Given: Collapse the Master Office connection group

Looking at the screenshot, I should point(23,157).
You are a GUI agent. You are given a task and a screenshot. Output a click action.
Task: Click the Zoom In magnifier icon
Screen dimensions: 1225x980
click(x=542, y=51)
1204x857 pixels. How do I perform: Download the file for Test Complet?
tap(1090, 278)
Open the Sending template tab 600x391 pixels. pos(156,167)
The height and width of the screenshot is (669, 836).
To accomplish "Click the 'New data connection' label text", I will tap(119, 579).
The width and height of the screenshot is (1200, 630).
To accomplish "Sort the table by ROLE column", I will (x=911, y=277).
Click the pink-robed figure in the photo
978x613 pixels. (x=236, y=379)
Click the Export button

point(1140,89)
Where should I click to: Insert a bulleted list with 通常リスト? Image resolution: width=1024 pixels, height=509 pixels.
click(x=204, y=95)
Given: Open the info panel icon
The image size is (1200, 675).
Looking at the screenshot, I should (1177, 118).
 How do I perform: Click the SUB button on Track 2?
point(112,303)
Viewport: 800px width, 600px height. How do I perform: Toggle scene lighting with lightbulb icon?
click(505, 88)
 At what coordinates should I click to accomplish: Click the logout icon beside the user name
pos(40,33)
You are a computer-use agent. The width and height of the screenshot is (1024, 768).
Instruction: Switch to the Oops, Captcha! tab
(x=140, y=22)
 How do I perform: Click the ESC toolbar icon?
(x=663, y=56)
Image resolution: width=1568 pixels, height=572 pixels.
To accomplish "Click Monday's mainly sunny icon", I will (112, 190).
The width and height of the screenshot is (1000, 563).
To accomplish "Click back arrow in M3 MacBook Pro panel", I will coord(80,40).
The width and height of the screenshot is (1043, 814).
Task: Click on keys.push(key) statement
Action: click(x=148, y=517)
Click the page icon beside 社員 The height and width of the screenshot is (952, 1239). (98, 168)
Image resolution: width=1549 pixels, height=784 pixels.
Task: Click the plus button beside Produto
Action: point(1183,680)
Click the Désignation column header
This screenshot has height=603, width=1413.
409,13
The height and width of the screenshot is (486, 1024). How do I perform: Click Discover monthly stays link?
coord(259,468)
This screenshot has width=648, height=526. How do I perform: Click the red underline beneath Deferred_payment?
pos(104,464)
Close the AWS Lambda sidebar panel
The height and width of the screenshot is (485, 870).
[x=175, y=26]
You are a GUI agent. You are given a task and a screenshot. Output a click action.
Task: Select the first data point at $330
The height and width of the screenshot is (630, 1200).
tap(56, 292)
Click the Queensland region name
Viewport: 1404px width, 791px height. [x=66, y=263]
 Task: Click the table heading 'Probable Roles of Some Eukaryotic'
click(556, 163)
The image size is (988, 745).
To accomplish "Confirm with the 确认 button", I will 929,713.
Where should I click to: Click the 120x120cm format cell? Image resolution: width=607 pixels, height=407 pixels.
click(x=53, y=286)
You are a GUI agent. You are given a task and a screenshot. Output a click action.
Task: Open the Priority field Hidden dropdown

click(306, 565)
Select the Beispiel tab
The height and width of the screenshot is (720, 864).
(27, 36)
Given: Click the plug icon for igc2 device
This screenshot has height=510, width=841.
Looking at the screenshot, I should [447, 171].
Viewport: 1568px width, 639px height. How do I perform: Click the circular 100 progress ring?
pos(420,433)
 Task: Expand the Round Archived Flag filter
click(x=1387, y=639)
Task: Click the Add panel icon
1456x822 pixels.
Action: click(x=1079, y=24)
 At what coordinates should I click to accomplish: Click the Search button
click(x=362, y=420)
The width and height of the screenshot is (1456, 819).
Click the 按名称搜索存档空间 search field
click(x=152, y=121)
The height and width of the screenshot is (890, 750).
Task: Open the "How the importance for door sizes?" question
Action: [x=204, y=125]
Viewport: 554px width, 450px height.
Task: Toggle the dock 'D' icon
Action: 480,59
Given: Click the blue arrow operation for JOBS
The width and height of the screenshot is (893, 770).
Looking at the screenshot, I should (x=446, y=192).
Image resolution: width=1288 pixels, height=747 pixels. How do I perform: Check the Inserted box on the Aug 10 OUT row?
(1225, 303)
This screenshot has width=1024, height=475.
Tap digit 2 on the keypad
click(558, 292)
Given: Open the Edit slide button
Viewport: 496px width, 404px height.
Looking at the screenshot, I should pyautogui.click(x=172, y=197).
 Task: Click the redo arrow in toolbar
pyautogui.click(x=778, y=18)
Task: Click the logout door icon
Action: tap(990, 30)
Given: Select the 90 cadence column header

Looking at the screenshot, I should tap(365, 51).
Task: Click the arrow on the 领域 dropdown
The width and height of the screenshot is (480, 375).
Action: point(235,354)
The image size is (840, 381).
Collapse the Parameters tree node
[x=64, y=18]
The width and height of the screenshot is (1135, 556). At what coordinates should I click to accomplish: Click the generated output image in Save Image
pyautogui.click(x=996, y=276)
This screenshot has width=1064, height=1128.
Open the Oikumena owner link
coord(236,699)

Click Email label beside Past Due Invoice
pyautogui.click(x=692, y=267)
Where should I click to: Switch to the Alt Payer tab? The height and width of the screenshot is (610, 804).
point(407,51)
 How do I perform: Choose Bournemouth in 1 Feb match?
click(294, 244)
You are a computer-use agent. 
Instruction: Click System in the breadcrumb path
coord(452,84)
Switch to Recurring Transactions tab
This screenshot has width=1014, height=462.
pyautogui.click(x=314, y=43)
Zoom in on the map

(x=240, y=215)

- - -

**Exercise brief:** In the records above, how many lines contain the string "computer"? Only that number should be written.

**Result of this exercise:** 2